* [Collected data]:
Segment Open

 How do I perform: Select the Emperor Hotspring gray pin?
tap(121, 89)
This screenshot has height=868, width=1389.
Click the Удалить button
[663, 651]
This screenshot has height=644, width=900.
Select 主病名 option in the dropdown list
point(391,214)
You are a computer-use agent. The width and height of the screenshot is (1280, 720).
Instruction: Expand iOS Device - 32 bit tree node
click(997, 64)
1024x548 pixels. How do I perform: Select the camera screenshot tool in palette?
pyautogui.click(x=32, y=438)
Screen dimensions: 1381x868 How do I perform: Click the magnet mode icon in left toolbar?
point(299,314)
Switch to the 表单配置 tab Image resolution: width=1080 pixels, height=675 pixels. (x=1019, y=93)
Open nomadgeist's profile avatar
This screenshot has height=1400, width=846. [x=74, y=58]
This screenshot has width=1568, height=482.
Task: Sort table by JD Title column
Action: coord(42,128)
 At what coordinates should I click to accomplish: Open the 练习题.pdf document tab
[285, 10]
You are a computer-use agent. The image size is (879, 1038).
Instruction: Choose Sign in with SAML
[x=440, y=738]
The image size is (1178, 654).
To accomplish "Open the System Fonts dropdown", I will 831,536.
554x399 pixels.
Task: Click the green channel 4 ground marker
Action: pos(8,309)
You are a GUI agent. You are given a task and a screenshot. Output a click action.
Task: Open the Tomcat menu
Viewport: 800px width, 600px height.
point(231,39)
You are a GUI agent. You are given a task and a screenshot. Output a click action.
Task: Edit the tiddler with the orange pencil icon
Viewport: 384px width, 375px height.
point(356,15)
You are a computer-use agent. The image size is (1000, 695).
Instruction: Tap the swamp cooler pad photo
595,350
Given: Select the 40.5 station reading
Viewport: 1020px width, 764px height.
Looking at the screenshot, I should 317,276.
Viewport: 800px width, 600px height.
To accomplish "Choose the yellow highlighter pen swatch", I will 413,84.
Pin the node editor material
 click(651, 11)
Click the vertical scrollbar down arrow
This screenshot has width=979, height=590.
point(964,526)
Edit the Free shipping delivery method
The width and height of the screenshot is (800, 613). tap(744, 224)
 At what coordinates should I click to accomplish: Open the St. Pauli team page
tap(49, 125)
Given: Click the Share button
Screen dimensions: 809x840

Segment Closed

* [Try it]: Whenever a line above includes the string "size", copy it.

* [Answer to this exercise]:
You are a computer-use agent. The image size is (879, 1038).
The image size is (1178, 654).
You are a computer-use agent. The image size is (1000, 695).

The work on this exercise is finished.